WHAT YOU SHOULD DO ->
I'd like the entries reproduced exactly, with the images omitted.

GIVEN RECORDS ->
---
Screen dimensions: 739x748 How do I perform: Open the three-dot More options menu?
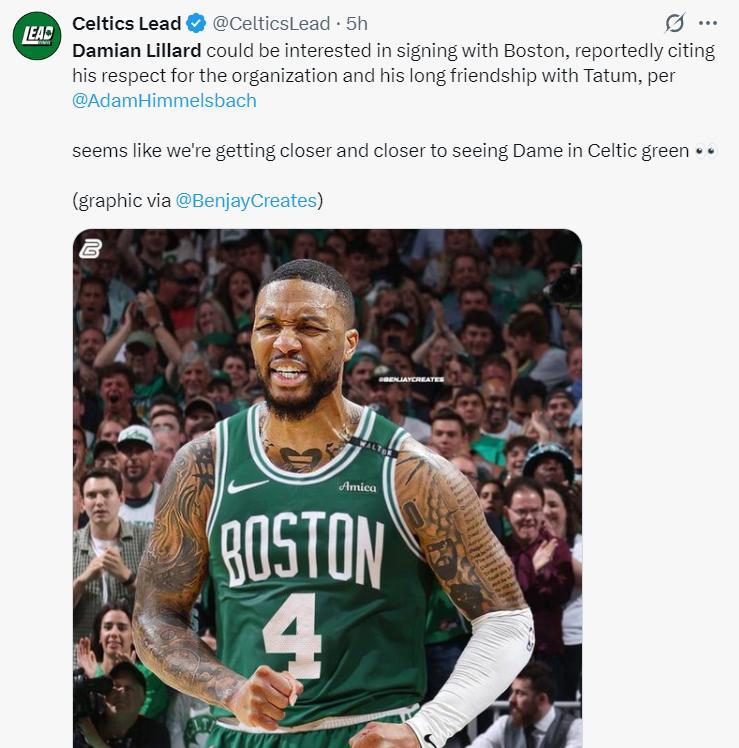coord(708,23)
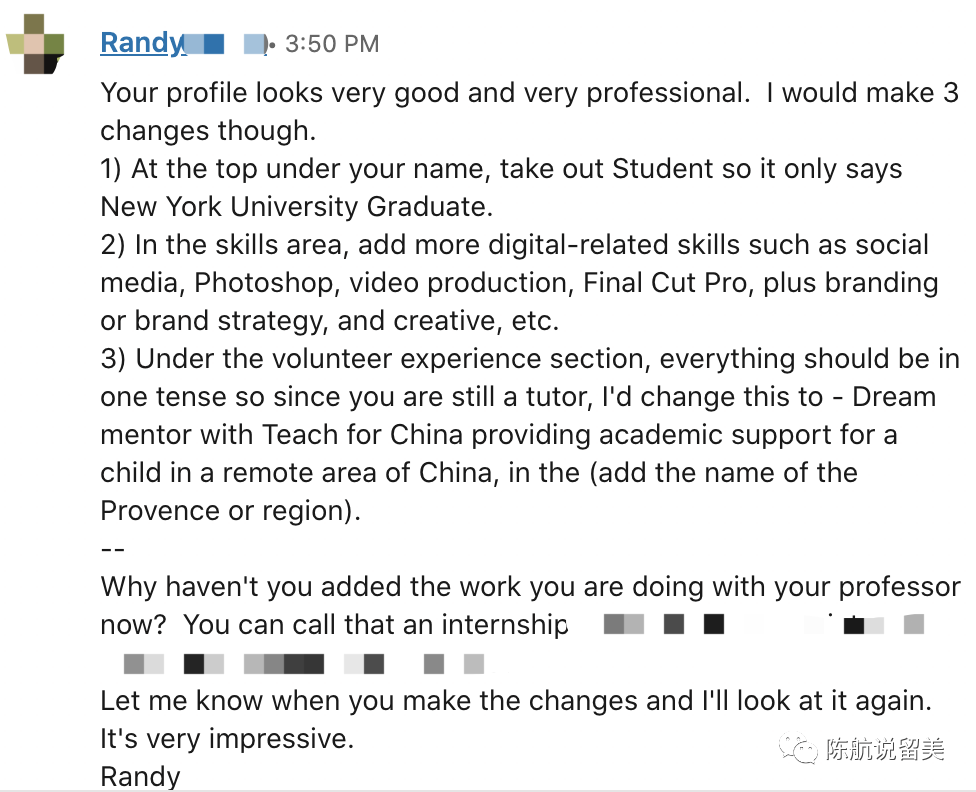Click the line starting "2) In the skills area"
976x792 pixels.
514,245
---
RESULT ->
Screen dimensions: 739x748 How do I perform: Open the three-dot More options menu?
coord(708,23)
Click the line starting "2) In the skills area"
976x792 pixels.
514,245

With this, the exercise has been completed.